Your business isn't what you think it is. Kodak at its peak looked like a photography company, but it was really a giant chemical manufacturing company. Digital tech rendered the entire chemical photography business irrelevant. By comparison, newspapers looked like news and information companies, but they were really expensive commercial advertisement printing and delivery systems. If you have borrowed heavily to build and maintain capital-intensive processes that are suddenly rendered irrelevant, you're in deep trouble no matter how smart you are and no matter what you do. Printing isn't yet irrelevant, but it's trending that way. This is not to the time to invest in a new three-around compact press line.

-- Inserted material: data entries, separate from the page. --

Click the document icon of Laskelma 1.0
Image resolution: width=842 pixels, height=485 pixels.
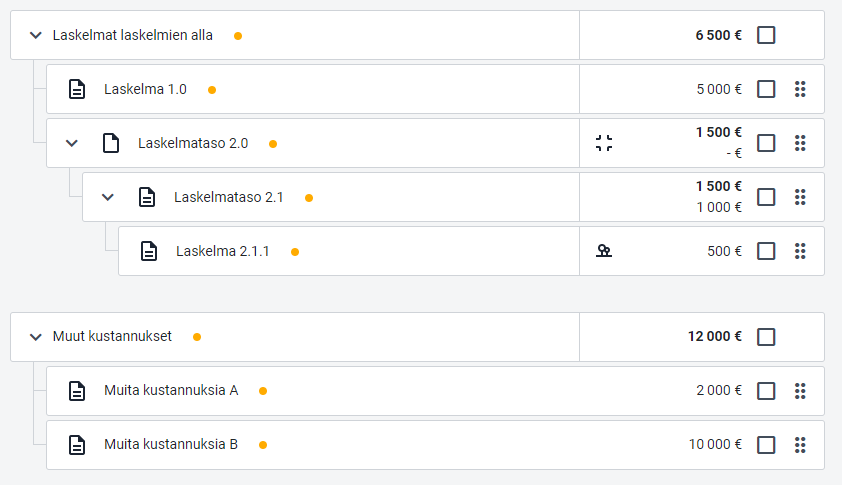(x=77, y=89)
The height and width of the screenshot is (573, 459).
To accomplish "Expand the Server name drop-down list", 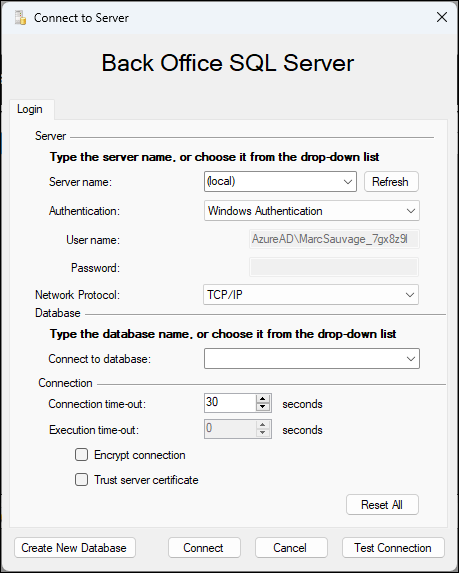I will (348, 182).
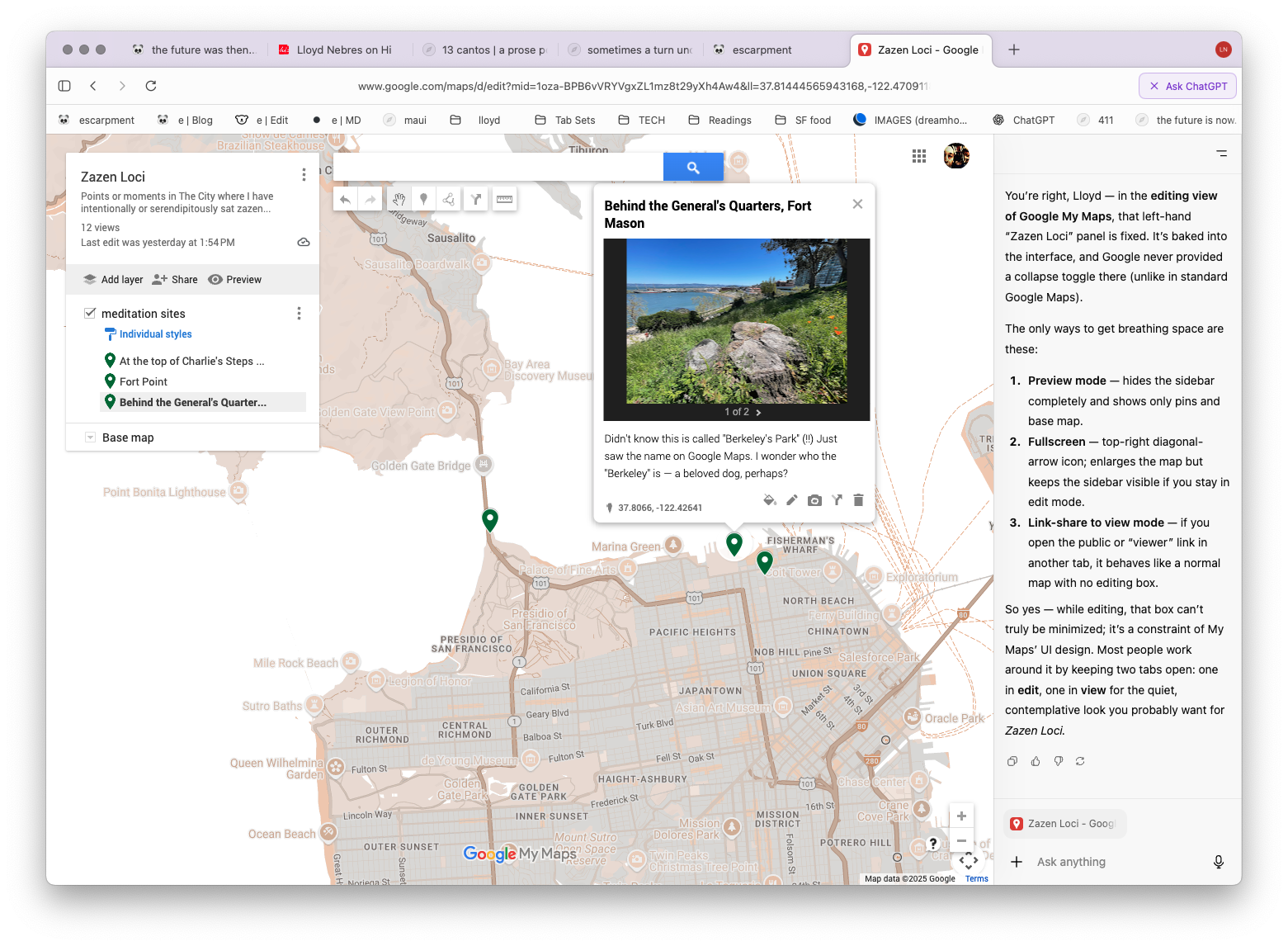Click the Add directions tool
1288x946 pixels.
coord(476,199)
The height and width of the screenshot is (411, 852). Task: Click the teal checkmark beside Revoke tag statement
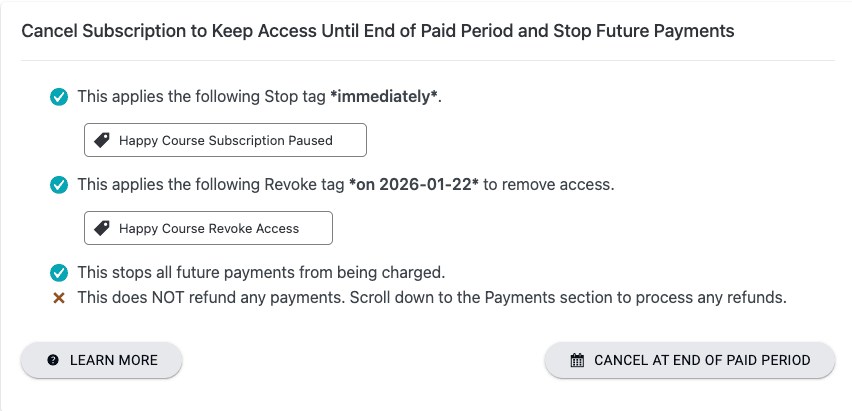pyautogui.click(x=59, y=185)
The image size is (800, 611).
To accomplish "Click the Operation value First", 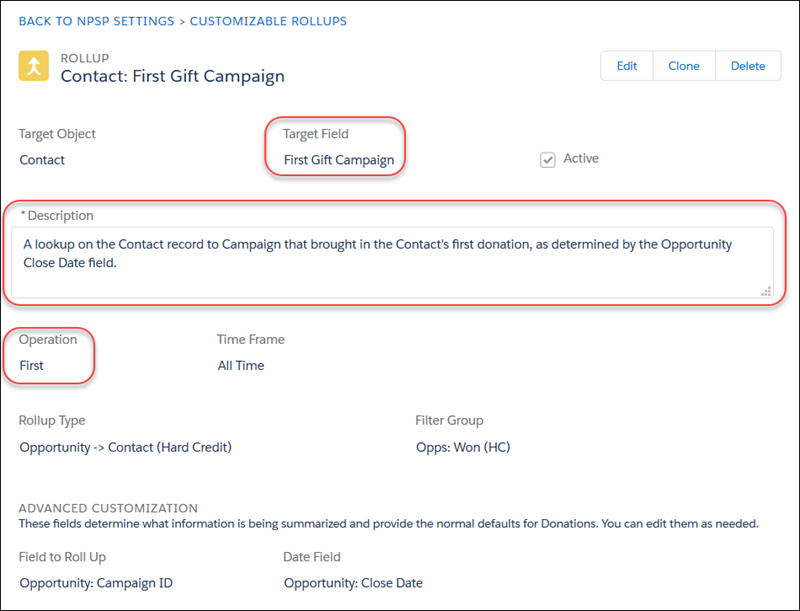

Brands decay. When I started in photography, Kodak was the trusted source. (Sound familiar, newspaper people?) We might flirt with funky European Agfa and exotic Asian Fuji, but when it was time to get serious, it was Kodak Tri-X and Kodak paper and Kodak Dektol. In a digital world, Kodak's brand means little. And if you think your newspaper's brand is a huge asset, you probably need to get out and talk to some young people now and then.

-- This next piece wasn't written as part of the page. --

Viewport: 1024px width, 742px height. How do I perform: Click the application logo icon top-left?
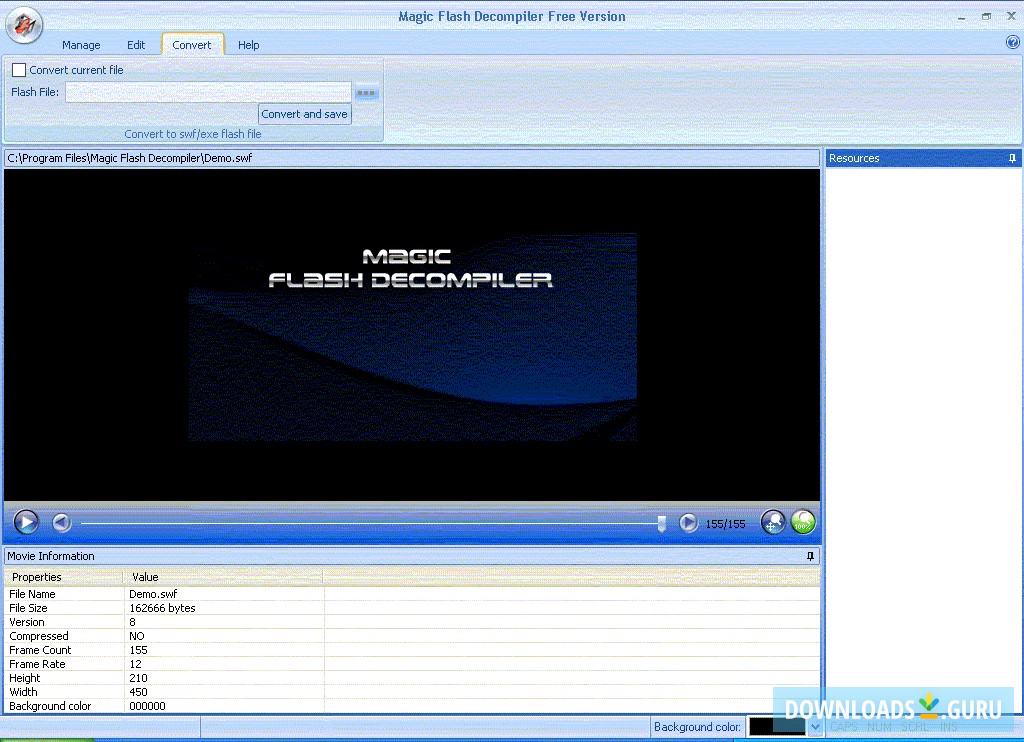(x=24, y=26)
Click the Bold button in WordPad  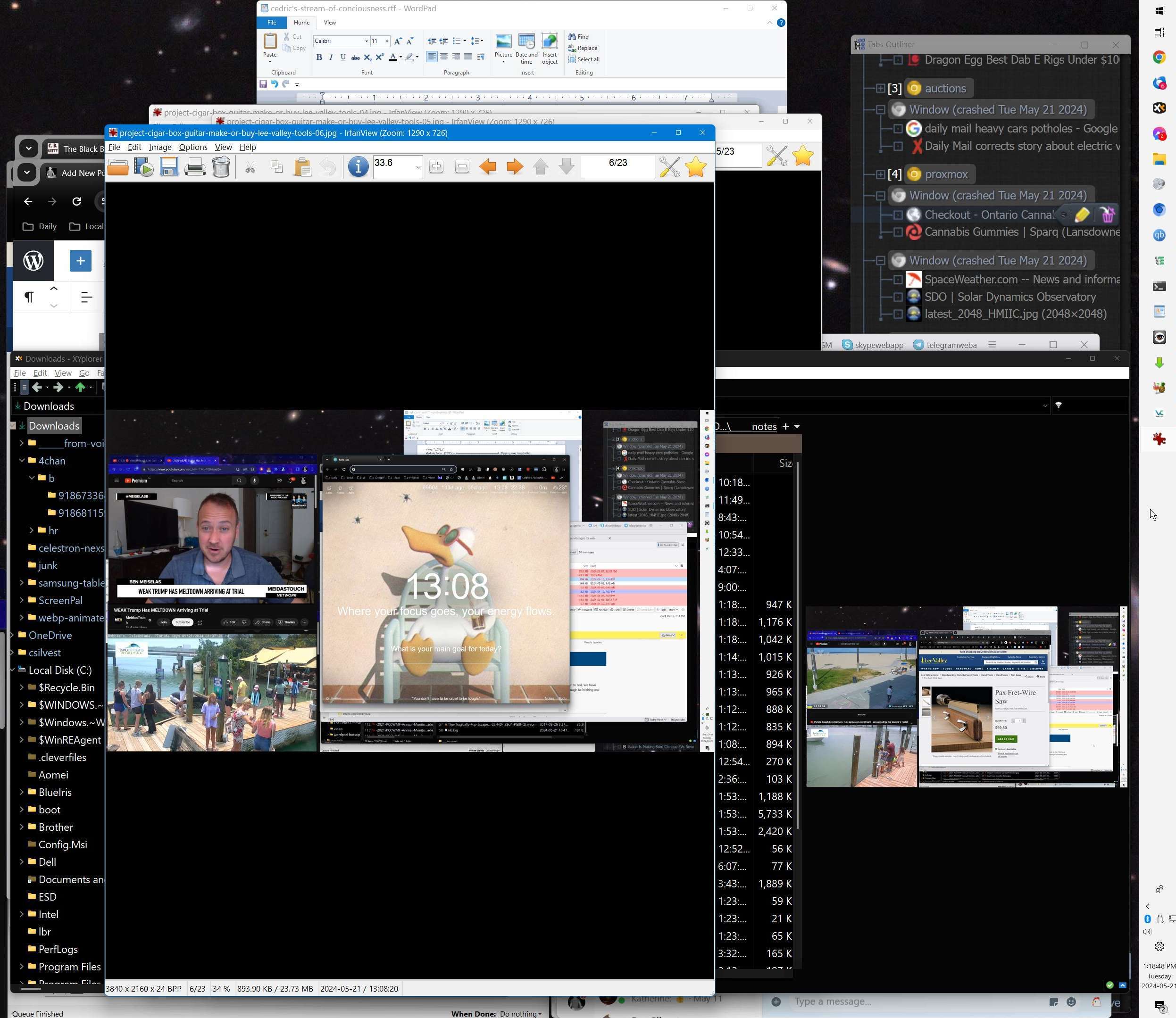coord(319,58)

Early to market doesn't mean you win. When some of you kids were still in diapers and I was still in Minneapolis, we set up an early Kodak digital camera (I think it might have been a DC40) on a tripod at the State Fair. People queued up around the building to get their pictures taken and published online. Kodak was an early mover. So were newspapers, which had online products before the Web existed. Look how that turned out.
Disruption doesn't happen just once. On the digital side, Kodak initially pivoted quite well, creating the "Easyshare" concept and reconquering digital photography from the Japanese tech companies. By the middle of the last decade, Kodak was the market leader. But suddenly smartphone cameras have autofocus lenses, 8-megapixel sensors and HDTV video capability. Result: the low-end market is toast, and Kodak isn't taken seriously in the high end, where Canon and Nikon reign. Newspapers have seen a similar thing happen with classified advertising, which in the late 1990s was an online cash cow. Real estate agents and car dealers now run their own publishing operations.
All of this may seem like a downer, but it doesn't need to be. If you clear out the assumptions, what's left may be easier to understand. Businesses still need convey offers to consumers, and if anything, digital technology has chopped the audience up in to little pieces and distributed it all over the universe. Pulling audiences back together creates value. Make that your goal, and don't let up for a second.
Comments
Agreed.
The failure wasn't in free content
The failure there is not in the "free" price, which ultimately is set by the market and not by the publisher, but rather in the limited vision of "paper online." Newspaper circulation and readership was declining for decades before the Internet came along to disrupt the business model.
Newsrooms on the whole failed to grasp the concepts of timeliness, actionable utility and interactivity that are the building blocks of Web success.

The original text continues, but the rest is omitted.